Because the Southern Ocean accounts for nearly half of all oceanic carbon uptake, any factor that influences its productivity is globally significant. Earthquakes that temporarily boost hydrothermal activity could enhance carbon sequestration by fertilizing phytoplankton. Conversely, periods of lower seismicity might reduce it.

Field observations also revealed a direct ecological impact. The recurring bloom on the ridge supports swarms of krill and other small crustaceans, which in turn feed penguins, seals, and whales. Researchers even documented humpback whales visiting the bloom region during peak productivity. While these links are based on observation rather than direct measurement, they illustrate how tightly the deep Earth and marine ecosystems are connected.

Scientists caution that it remains unknown whether similar processes operate globally. Many hydrothermal vent systems exist along other ridges, but most are difficult to sample. Determining their role in global carbon and nutrient cycles will require new expeditions and long-term monitoring.

A deeper understanding of a living planet

The study highlights the Southern Ocean as a critical testing ground for understanding how geological forces sustain life. It also demonstrates that Earth’s systems cannot be studied in isolation. Processes in the crust, ocean, and atmosphere are deeply intertwined.

By linking tectonic motion to ocean productivity, researchers have identified a new feedback loop between the solid Earth and the climate system. This connection could help refine models of carbon cycling and improve predictions of how the planet might respond to future environmental changes.

As lead author Casey Schine explained, the finding shows that “life and geology are inseparable parts of the same global machine.” The seafloor’s pulse, measured in earthquakes, can ripple upward to shape ecosystems thousands of meters above.

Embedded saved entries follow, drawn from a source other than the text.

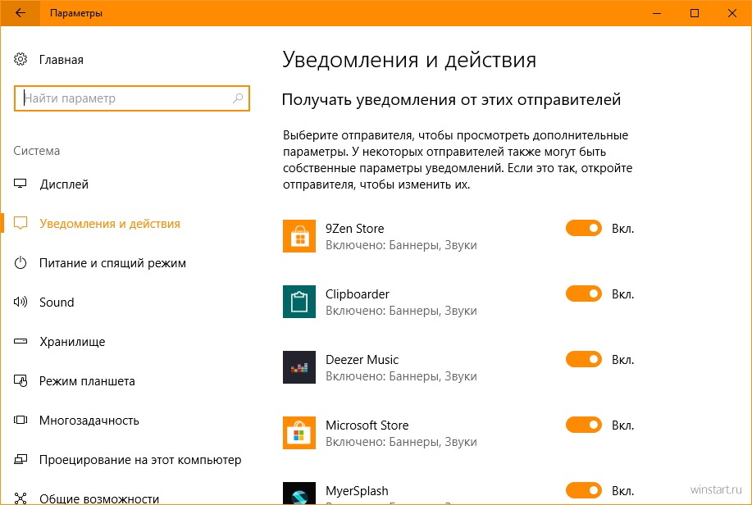Select Хранилище in the sidebar
The image size is (752, 505).
72,342
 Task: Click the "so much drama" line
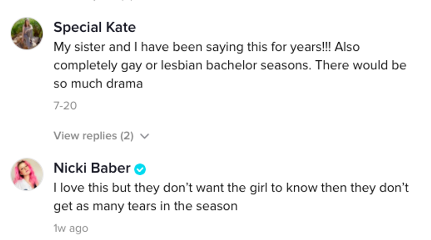pos(98,84)
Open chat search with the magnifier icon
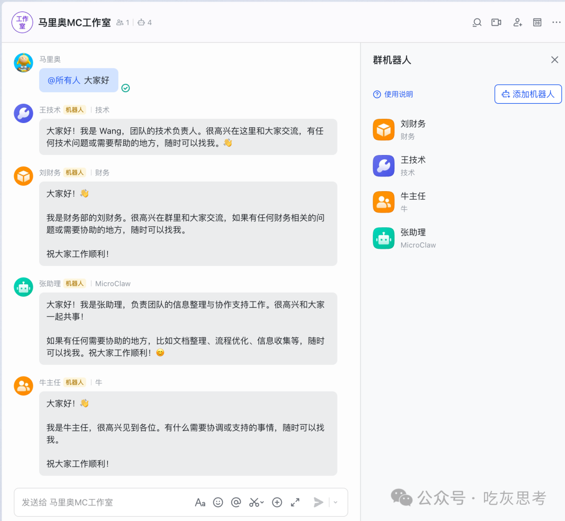565x521 pixels. [x=477, y=23]

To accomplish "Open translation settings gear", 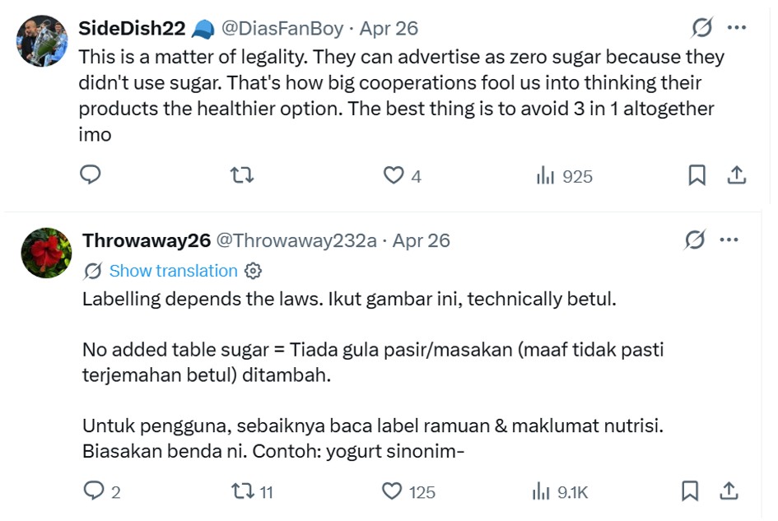I will point(254,271).
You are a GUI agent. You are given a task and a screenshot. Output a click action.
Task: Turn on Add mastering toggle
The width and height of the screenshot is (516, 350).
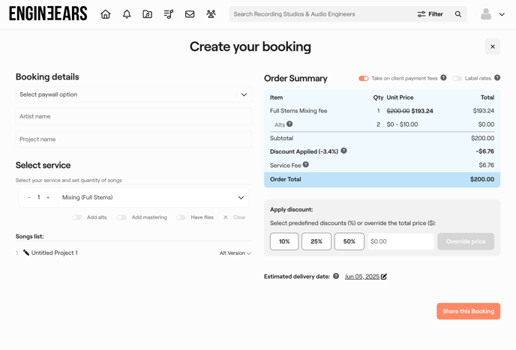click(x=122, y=217)
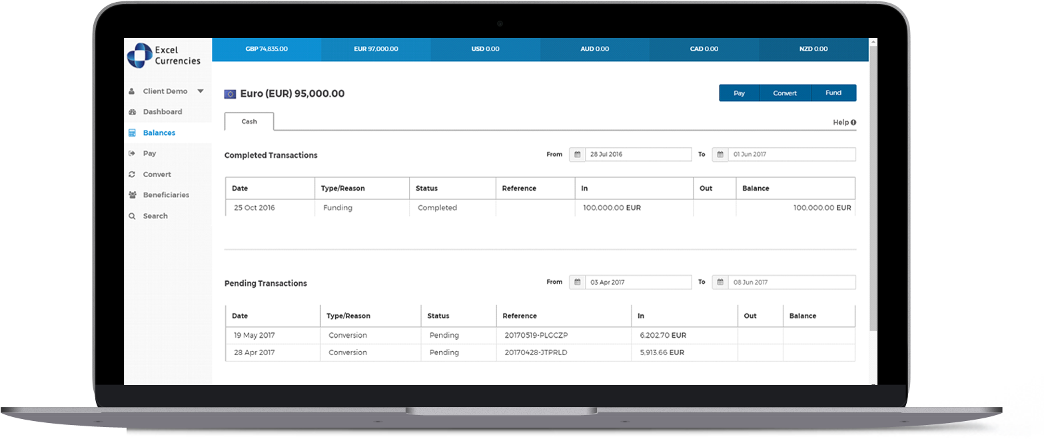
Task: Select the USD 0.00 balance tile
Action: pyautogui.click(x=485, y=49)
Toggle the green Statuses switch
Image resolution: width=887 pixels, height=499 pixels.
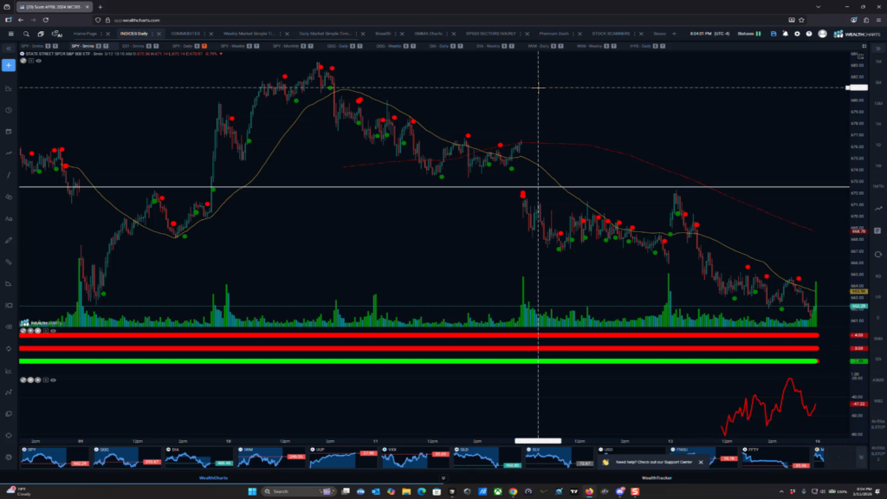tap(758, 33)
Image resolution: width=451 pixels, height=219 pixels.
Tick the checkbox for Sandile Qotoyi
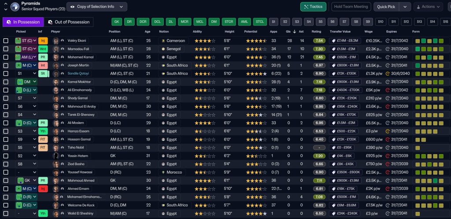coord(6,74)
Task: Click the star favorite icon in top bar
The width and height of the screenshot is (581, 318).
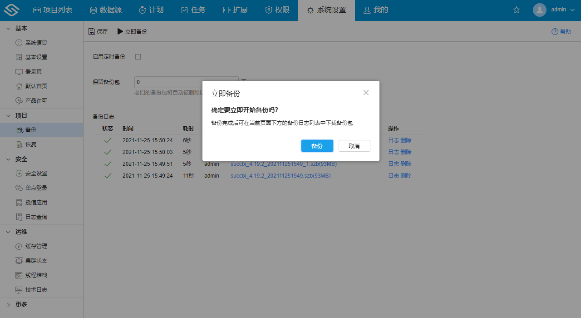Action: pos(516,10)
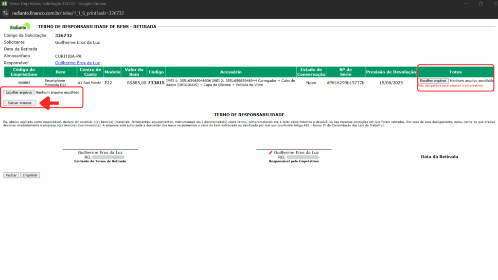Click the page favicon in the title bar
Image resolution: width=498 pixels, height=280 pixels.
4,3
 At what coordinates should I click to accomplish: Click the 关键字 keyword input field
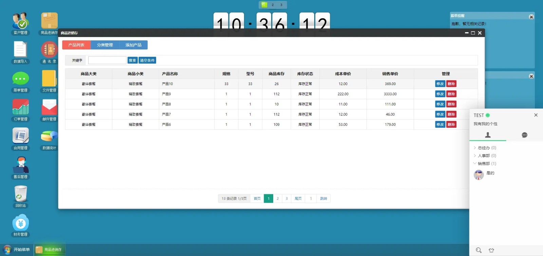[107, 60]
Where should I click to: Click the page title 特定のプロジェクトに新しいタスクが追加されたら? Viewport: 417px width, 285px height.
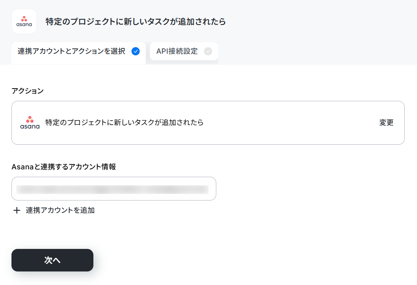click(136, 22)
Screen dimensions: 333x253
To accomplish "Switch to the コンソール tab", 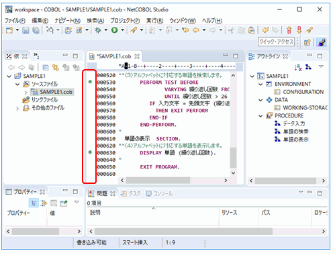I will click(159, 193).
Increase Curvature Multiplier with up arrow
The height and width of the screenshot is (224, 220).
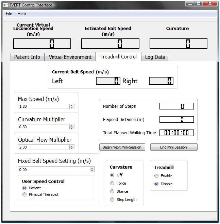(72, 125)
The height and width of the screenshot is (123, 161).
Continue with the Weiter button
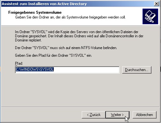point(117,115)
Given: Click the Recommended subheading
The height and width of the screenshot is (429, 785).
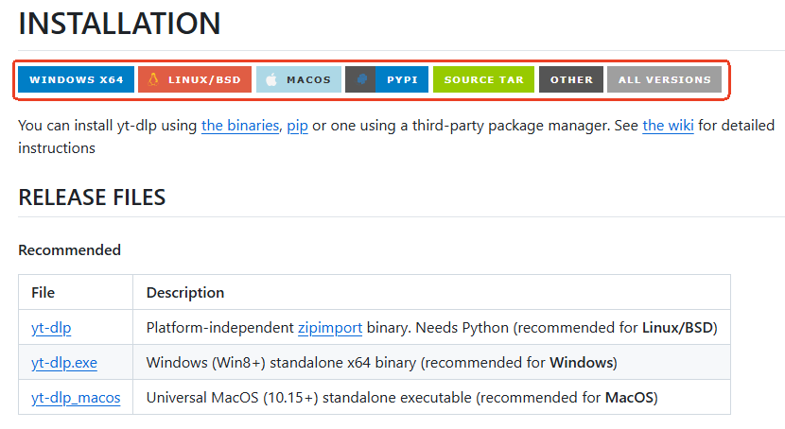Looking at the screenshot, I should click(x=69, y=250).
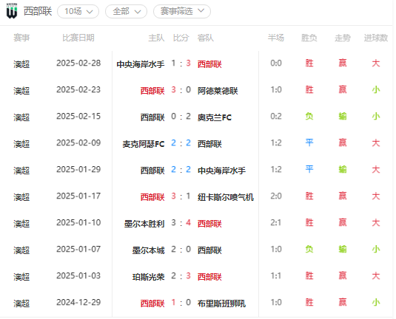Click the Western United club logo icon
The height and width of the screenshot is (319, 396).
point(12,11)

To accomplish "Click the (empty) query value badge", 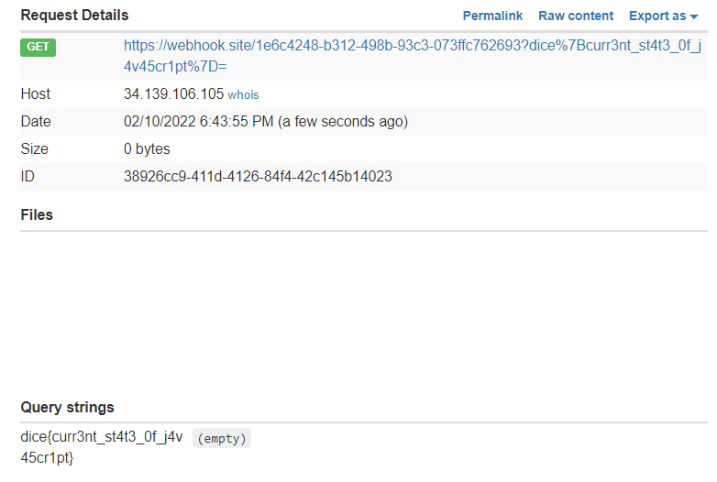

This discovery invites scientists to look at the planet as a single, dynamic system — one where even the rumble of distant tectonic plates can influence the air we breathe.

References:

¹ Deep ocean earthquakes drive Southern Ocean’s massive phytoplankton blooms, study finds – Stanford DOERR – December 17, 2025

² Southern Ocean net primary production influenced by seismically modulated hydrothermal iron – Casey M. S. Schine et al. – Nature Geoscience – December 9, 2025 – https://doi.org/10.1038/s41561-025-01862-6 – OPEN ACCESS

Reet Kaur

I’m a science journalist and researcher at The Watchers, contributing to the Epicenter edition, where I cover peer-reviewed scientific research and emerging discoveries across Earth and space sciences. With a background in astronomy and a passion for environmental science, I’ve worked in shark and coral conservation in Fiji, conducting reef and shark-behavior research, contributing to mangrove restoration, and earning PADI Open Water and Coral Reef Certifications. I bring a blend of scientific rigor and storytelling to illuminate the discoveries shaping our planet and beyond.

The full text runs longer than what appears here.